### TAREFAS PROPOSTAS
1) Edite o trecho sobre linguagem e comunicação: reescreva a parte que começa com as palavras "Certa vez em" e vai até "dos habitualmente utilizados.", trocando "hotel" por "albergue".
2) Responda com base no trecho sobre linguagem e comunicação:
(a) Que igreja o narrador visitou em Paris?
(b) Em que língua costumam estar os termos importados que circulam na internet?
(c) Até que idade o narrador falou a língua da cidadezinha do interior?
3) Continue o trecho sobre linguagem e comunicação a partir do ponto em que ele termina.

### TRECHO
Certa vez em Paris fui à igreja de Sacre Coeur e decidi voltar a pé ao hotel. Naturalmente me perdi, errando por ruas desconhecidas. Até que encontrei um francês e pedi a ele informações. Mas, os anos haviam se passado desde os tempos das aulas de Dona Clara. De modo que se travou ali um diálogo entre surdos o qual, surpreendentemente, acabou por resolver o meu problema.

Os excessos de comunicação a que somos diariamente submetidos proporcionam misturas de linguagens nem sempre concordantes. Torna-se, por vezes, difícil compreender o significado exato de muitas proposições. Veja-se o caso da internet na qual pululam termos importados, em geral em inglês, mas com significados diferentes dos habitualmente utilizados.

Fui criado em cidadezinha do interior na qual falava-se linguagem próxima ao chamado “dialeto caipira”. Além da pronúncia na qual os “r” se destacavam criavam-se ali abreviações, junções de palavras, mais que isso pronúncias incorretas de termos conhecidos. A isso juntava-se a grande velocidade em uso nas conversas nas quais as palavras meio que saiam encavaladas, sobrepondo-se. Eu falei essa língua até os meus catorze anos, quando sai de lá.

Itens armazenados:
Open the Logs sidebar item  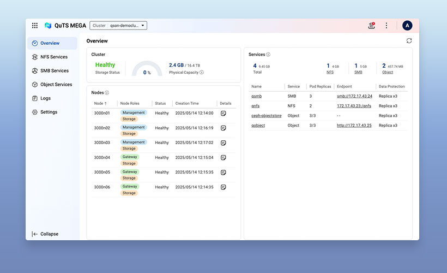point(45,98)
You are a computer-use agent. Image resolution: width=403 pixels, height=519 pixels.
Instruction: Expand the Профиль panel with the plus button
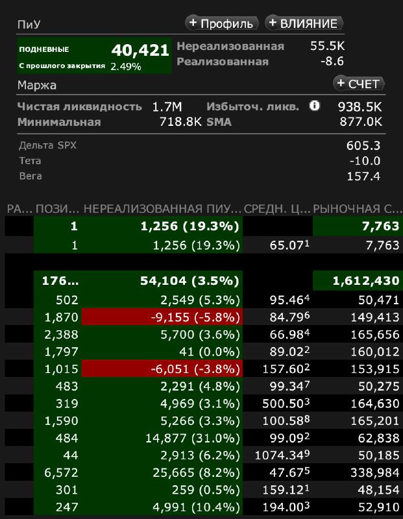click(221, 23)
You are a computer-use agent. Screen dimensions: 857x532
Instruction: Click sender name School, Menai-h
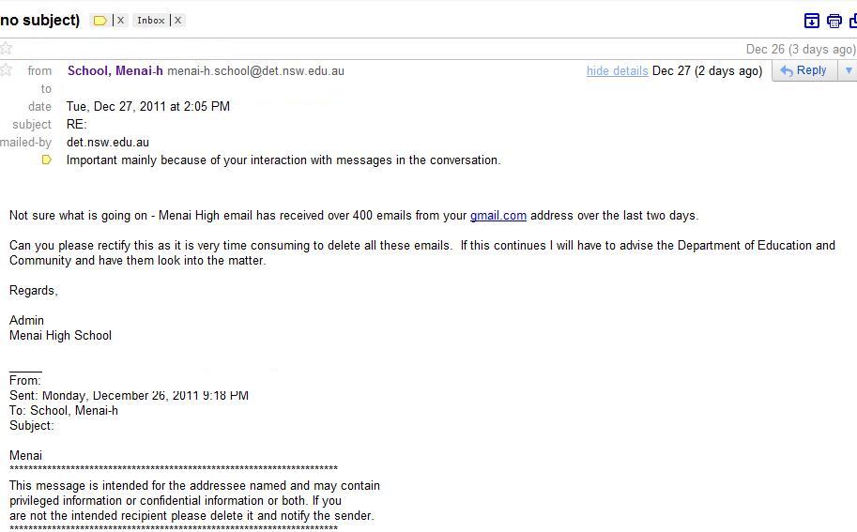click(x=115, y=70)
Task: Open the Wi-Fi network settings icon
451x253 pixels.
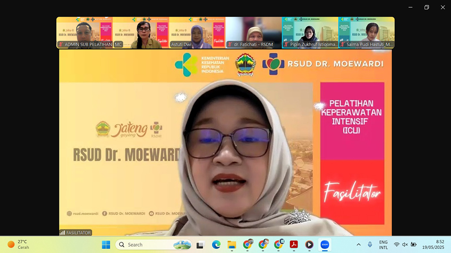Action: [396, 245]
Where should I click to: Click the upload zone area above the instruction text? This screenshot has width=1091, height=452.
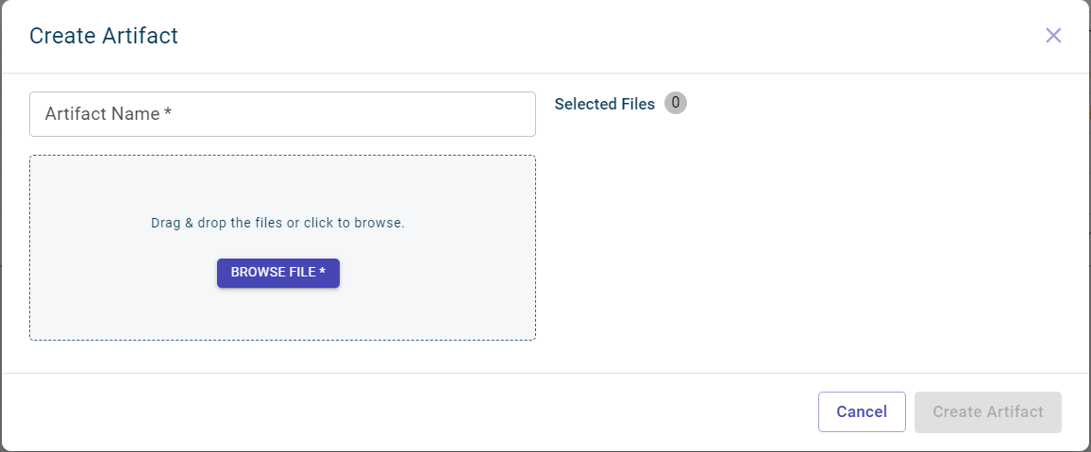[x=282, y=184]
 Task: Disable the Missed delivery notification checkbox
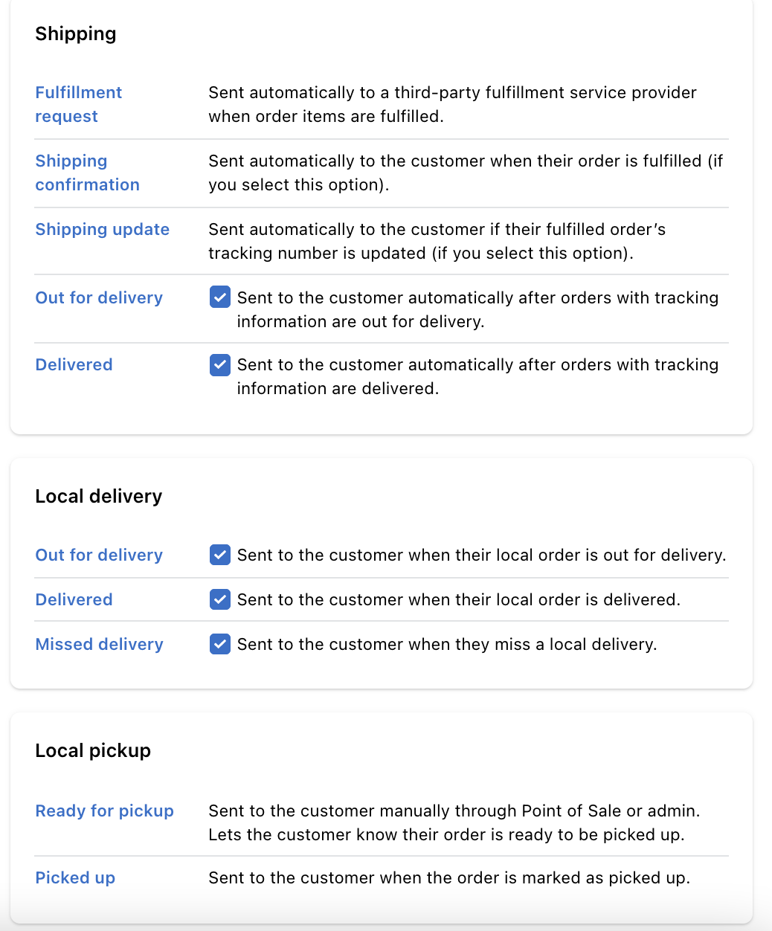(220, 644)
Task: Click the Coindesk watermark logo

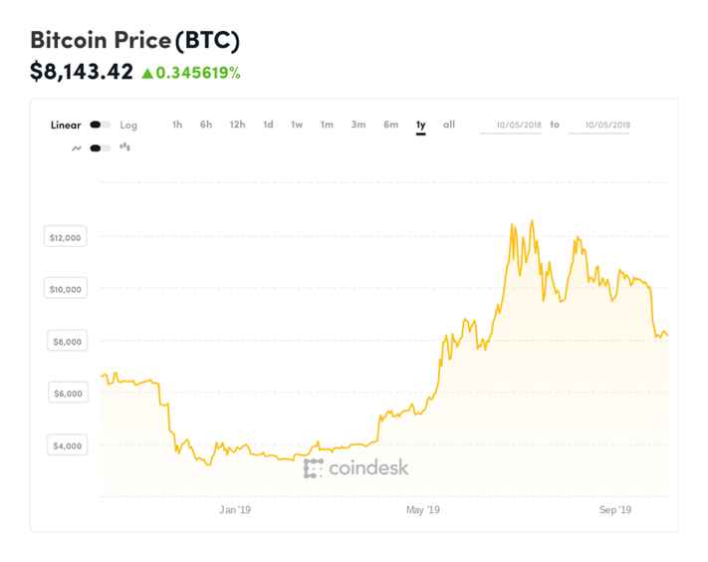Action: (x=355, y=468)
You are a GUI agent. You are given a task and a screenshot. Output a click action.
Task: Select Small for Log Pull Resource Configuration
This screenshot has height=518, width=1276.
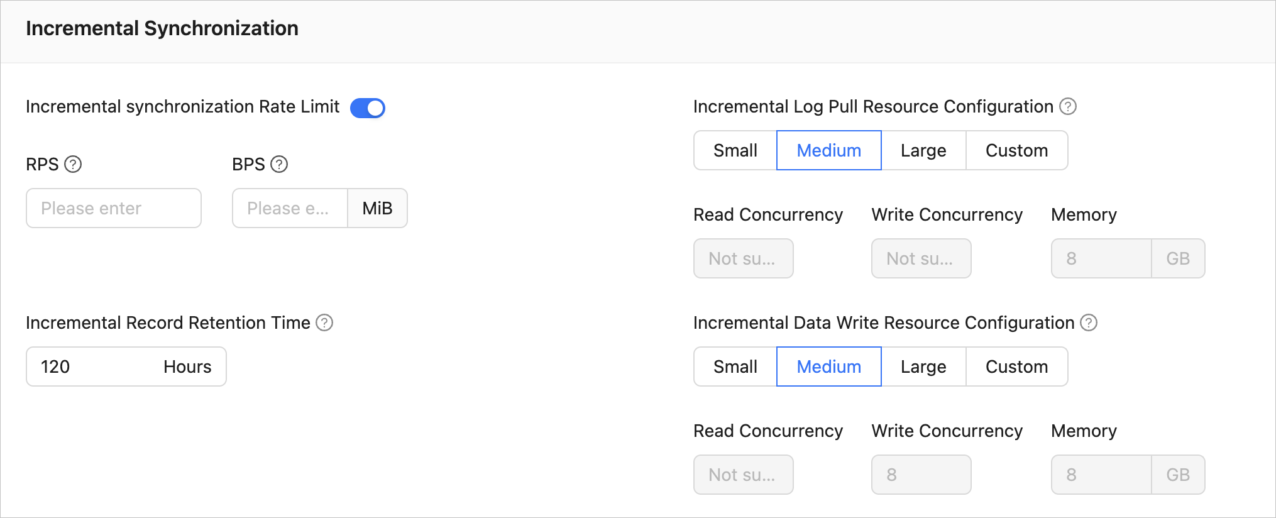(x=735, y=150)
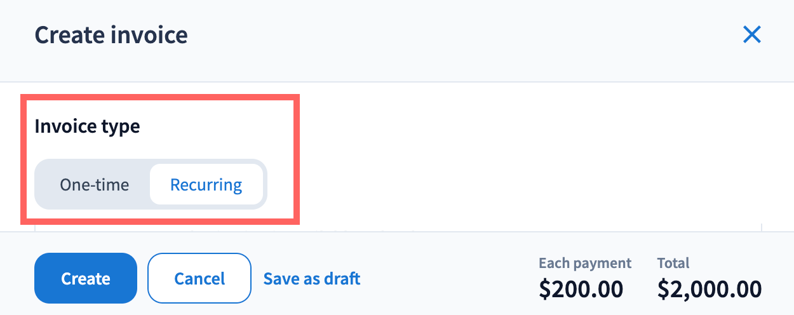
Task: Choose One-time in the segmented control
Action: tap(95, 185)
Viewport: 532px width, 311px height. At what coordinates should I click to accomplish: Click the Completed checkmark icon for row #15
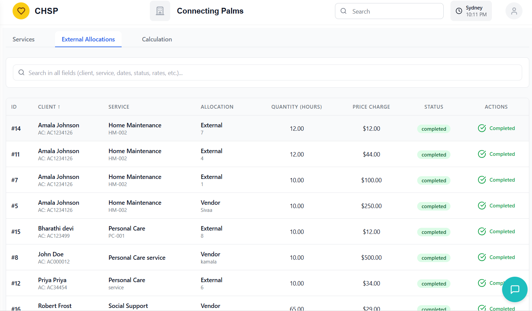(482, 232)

### TAREFAS RESOLVIDAS
1)
Certa vez em Paris fui à igreja de Sacre Coeur e decidi voltar a pé ao albergue. Naturalmente me perdi, errando por ruas desconhecidas. Até que encontrei um francês e pedi a ele informações. Mas, os anos haviam se passado desde os tempos das aulas de Dona Clara. De modo que se travou ali um diálogo entre surdos o qual, surpreendentemente, acabou por resolver o meu problema.

Os excessos de comunicação a que somos diariamente submetidos proporcionam misturas de linguagens nem sempre concordantes. Torna-se, por vezes, difícil compreender o significado exato de muitas proposições. Veja-se o caso da internet na qual pululam termos importados, em geral em inglês, mas com significados diferentes dos habitualmente utilizados.

2)
(a) A igreja de Sacre Coeur.
(b) Em inglês.
(c) Até os catorze anos.

3)
Pois bem. Há pouco eis que visito a cidade e encontro um velho amigo, colega do tempo de bancos escolares. Ele permaneceu no lugar e, exceto fisicamente, pouco mudou. De modo que lá veio ele com o nosso antigo ritual de linguagem e dizeres locais. Confesso que me esforcei, mas quase não o entendi. O verniz das cidades e leituras variadas havia comprometido minha língua mãe.

Despedi-me aborrecido. De repente era como se eu tivesse pedido uma parte de mim, soterrada por essa indesejável confluência de novos maneirismos que tanto nos confundem.

De lá para cá tenho me exercitado, buscando na memória o velho linguajar, forçando nos “r”. Luta inglória na tentativa de tornar a ser caipira.